What teachers/union leaders or movements do you view as influencing public education in a constructive way?
JESSE: We have seen how teachers can push to shape the conversation. Look at how the Chicago Teachers Union went on strike demanding better schools for their students. Another group that inspired us here in Seattle are the Tacoma teachers that went on strike. They were even threatened with an injunction, but continued to stay out on strike until their demands were meant. We can look to these recent actions demonstrating how to assert our voices through collective action, and not just be heard, but also shape the outcomes.

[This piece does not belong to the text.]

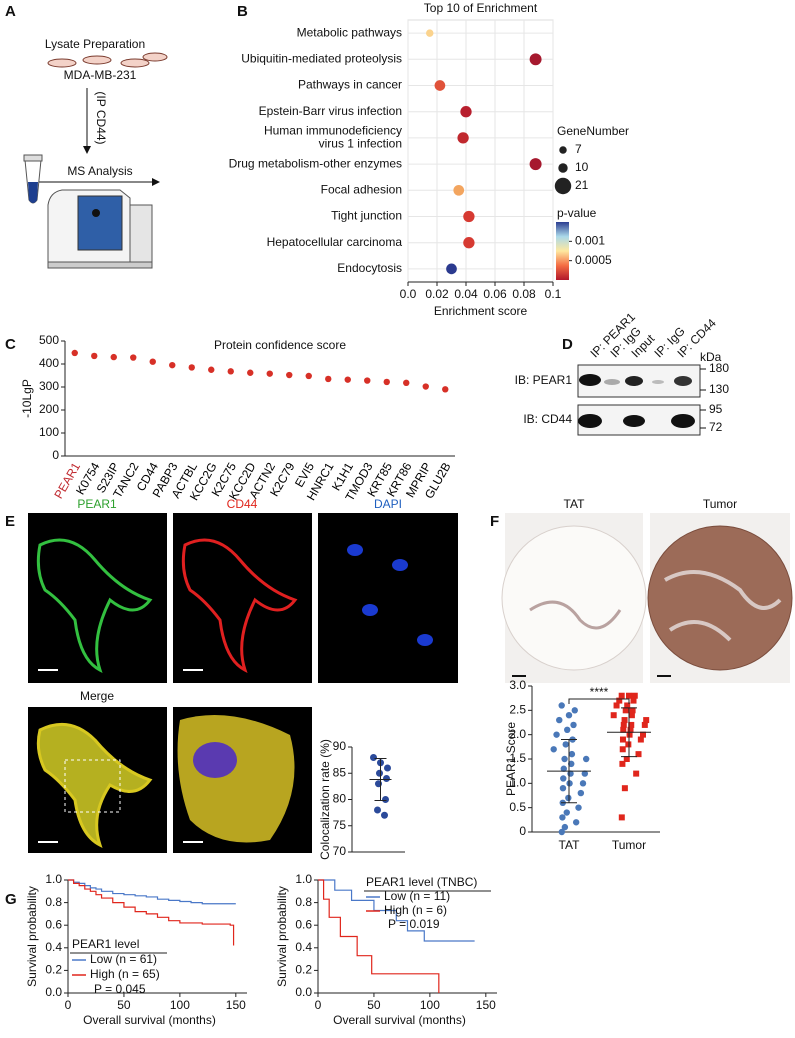  Describe the element at coordinates (54, 947) in the screenshot. I see `y-tick-label: 0.4` at that location.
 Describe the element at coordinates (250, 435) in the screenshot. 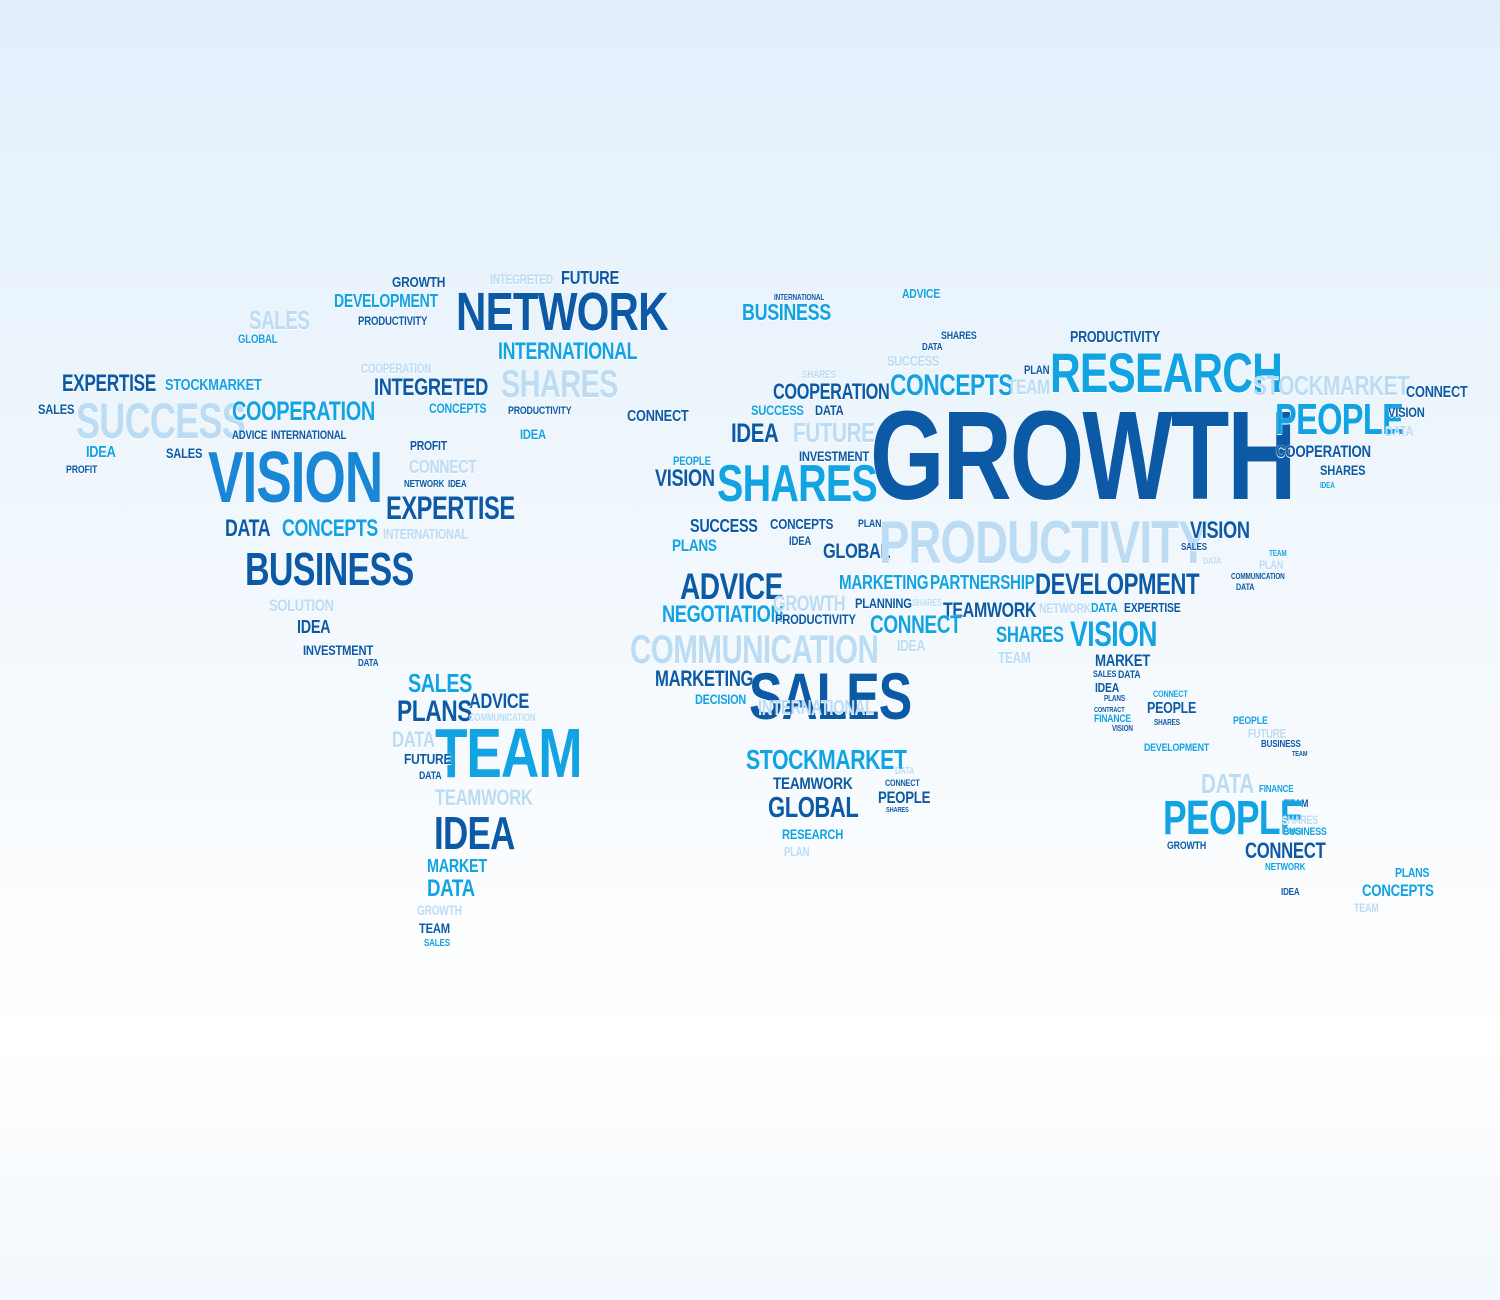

Obviously high stakes testing is one, but what other main challenges do you see educators facing today? What are some ways educators can overcome those challenges?
JESSE: The biggest challenge is for educators to find their voice and use that voice in what is happening in education today. We are the ones who should be shaping the conversation about what is happening in our schools. This can happen when we join together to make sure our voice is heard. We can do this by joining groups like Social Equality Educators, or others working for social justice in our schools. We should be the leaders in education. We can be the leaders in education if we use our ability to unite together and make ourselves heard.
How have you seen students question their educational experience through the boycott of high stakes tests?
JESSE: Students are also questioning the value of these high stakes assessments. Our student government and the PTSA voted in support of the boycott. Student groups in Portland, Oregon and Providence, Rhode Island created their own boycott against standardized tests. Students in Colorado are walking out this week against high stakes tests. This is just the beginning of a larger push back against such privatization reforms that come from billionaires and corporate reformers. The struggle highlights a bigger problem of privatization and a need for teachers to assert their voice.
Jesse will be in Portland for a panel about high stakes testing. Saturday, March 16th at 4pm.